--- start DATA SHOWN ---

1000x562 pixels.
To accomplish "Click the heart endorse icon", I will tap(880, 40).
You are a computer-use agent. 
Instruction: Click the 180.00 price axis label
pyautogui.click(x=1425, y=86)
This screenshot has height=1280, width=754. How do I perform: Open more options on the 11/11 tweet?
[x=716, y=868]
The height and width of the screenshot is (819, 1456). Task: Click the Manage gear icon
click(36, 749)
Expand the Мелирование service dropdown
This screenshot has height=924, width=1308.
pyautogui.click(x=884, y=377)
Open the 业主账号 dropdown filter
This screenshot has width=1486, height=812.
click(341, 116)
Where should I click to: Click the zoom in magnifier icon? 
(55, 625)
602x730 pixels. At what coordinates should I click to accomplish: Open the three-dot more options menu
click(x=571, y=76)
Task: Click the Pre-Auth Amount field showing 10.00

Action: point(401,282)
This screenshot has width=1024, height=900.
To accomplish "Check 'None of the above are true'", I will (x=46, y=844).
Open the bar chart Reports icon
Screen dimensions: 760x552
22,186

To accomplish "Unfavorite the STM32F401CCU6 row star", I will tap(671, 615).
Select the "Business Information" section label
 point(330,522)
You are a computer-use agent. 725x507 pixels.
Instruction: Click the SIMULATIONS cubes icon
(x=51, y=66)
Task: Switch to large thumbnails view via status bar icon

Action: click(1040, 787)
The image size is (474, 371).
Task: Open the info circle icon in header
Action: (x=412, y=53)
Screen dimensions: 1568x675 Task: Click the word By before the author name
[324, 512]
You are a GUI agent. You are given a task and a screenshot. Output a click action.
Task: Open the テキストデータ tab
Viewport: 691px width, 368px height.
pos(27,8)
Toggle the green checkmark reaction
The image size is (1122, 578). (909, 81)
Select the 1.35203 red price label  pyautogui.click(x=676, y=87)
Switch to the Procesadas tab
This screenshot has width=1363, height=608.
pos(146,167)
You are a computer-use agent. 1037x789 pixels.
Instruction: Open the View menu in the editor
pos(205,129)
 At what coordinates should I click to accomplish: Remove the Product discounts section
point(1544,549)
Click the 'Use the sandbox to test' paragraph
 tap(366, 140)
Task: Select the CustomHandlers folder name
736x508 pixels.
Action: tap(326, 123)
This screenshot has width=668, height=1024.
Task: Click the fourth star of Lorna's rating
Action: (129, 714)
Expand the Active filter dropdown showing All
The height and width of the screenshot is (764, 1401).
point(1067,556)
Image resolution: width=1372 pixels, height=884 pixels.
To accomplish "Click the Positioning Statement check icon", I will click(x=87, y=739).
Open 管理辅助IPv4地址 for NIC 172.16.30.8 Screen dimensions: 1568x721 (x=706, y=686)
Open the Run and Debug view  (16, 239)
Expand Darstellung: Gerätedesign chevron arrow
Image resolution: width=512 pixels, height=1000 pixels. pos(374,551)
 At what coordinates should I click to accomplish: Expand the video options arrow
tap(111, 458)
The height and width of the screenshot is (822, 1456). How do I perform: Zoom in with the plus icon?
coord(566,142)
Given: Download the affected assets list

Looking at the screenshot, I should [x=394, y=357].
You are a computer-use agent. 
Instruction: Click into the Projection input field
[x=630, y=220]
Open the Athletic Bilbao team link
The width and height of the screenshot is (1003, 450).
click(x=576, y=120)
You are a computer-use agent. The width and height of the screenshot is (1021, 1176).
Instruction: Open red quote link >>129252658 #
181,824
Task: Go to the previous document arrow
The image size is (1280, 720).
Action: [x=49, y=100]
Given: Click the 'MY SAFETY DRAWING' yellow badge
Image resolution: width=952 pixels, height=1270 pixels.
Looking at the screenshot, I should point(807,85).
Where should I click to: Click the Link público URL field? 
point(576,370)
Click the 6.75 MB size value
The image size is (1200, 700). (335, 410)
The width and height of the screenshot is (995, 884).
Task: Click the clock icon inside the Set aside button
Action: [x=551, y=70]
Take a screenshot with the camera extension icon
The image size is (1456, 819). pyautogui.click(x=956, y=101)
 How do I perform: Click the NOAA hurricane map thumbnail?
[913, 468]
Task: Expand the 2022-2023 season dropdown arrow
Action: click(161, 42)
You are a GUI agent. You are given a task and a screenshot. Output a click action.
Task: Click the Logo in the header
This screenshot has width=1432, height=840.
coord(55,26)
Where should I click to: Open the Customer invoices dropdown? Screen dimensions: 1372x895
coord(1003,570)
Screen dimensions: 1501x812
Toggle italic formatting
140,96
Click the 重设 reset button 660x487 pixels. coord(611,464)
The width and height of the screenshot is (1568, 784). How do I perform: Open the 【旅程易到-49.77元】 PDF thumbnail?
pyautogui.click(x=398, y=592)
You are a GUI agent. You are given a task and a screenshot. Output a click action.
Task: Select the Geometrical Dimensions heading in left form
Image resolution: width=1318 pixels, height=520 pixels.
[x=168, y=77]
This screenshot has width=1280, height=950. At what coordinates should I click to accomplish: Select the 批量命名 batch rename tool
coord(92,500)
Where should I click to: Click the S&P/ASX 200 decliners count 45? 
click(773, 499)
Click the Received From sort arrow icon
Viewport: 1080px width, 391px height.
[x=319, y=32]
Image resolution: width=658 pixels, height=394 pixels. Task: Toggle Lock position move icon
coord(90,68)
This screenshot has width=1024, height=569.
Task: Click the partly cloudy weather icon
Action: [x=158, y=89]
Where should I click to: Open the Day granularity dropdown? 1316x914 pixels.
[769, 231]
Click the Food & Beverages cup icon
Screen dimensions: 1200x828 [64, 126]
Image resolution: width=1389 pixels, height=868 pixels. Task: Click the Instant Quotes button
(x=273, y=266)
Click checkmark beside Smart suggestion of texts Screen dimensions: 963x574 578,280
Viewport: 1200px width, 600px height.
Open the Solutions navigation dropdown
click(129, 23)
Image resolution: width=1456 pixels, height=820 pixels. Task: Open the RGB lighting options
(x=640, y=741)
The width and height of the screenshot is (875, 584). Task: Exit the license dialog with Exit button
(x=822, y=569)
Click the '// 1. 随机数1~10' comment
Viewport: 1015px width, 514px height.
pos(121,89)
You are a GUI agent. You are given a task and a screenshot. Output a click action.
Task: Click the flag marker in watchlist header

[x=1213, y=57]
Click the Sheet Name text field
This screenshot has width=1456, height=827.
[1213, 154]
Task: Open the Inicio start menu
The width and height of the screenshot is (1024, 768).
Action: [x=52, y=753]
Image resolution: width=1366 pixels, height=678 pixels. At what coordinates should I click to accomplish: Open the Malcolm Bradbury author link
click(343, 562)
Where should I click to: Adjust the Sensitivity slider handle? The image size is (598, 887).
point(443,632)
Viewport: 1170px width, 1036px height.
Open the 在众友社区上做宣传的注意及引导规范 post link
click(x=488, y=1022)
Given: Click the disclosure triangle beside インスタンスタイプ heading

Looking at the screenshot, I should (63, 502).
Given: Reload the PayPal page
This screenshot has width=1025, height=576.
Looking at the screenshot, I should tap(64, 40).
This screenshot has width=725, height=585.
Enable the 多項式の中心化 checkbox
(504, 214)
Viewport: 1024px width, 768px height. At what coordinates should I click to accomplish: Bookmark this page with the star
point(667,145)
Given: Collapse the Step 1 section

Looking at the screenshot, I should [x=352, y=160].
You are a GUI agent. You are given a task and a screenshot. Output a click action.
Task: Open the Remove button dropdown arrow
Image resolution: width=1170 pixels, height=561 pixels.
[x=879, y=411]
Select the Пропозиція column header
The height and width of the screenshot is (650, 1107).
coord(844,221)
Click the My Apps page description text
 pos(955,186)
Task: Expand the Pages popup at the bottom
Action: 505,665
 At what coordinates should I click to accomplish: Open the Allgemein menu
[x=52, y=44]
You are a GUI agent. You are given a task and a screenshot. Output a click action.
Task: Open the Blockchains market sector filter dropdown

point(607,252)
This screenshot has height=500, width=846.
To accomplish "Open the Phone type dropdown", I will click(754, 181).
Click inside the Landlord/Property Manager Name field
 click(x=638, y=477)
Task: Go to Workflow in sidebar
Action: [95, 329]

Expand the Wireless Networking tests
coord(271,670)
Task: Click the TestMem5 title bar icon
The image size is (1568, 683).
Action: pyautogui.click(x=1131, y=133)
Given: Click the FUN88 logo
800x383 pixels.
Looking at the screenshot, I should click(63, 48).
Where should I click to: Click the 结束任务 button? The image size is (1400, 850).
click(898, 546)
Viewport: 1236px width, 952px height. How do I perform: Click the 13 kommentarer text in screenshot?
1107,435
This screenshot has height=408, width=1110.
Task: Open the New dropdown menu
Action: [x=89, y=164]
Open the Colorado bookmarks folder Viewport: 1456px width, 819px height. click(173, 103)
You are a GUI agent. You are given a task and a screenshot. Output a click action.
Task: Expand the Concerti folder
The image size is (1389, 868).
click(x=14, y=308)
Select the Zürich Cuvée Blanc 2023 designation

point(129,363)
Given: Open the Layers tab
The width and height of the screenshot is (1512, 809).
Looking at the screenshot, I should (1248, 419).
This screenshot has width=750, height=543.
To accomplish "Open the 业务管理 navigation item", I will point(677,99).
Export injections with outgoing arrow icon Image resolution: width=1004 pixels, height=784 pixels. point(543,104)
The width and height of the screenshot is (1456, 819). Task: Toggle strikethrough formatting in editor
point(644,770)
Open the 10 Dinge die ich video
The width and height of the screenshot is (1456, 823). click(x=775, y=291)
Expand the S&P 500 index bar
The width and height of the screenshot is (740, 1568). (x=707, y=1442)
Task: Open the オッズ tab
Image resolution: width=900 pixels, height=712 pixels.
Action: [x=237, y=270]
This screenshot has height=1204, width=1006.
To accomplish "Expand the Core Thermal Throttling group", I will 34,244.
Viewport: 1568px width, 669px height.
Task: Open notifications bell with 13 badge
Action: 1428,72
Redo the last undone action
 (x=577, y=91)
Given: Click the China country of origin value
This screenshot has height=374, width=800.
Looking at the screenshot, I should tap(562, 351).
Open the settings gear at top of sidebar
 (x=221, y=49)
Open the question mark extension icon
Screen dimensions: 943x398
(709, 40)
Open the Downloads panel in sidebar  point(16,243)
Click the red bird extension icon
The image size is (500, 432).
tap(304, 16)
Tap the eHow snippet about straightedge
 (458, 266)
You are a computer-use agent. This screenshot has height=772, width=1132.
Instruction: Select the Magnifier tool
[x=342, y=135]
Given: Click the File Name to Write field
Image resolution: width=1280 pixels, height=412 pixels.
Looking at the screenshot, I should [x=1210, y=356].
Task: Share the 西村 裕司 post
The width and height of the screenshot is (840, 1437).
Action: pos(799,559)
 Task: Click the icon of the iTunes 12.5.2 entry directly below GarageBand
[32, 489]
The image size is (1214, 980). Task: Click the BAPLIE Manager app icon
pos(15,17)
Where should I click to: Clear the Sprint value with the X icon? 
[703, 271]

--- end DATA SHOWN ---

Could you update the stretch from the start of the records through the line containing "click(341, 116)" by replacing "dropdown" with "drop-down menu" and leaving everything else unchanged?

WORKED ANSWER =
1000x562 pixels.
To accomplish "Click the heart endorse icon", I will tap(880, 40).
You are a computer-use agent. 
Instruction: Click the 180.00 price axis label
pyautogui.click(x=1425, y=86)
This screenshot has height=1280, width=754. How do I perform: Open more options on the 11/11 tweet?
[x=716, y=868]
The height and width of the screenshot is (819, 1456). Task: Click the Manage gear icon
click(36, 749)
Expand the Мелирование service drop-down menu
This screenshot has height=924, width=1308.
pyautogui.click(x=884, y=377)
Open the 业主账号 drop-down menu filter
This screenshot has width=1486, height=812.
click(341, 116)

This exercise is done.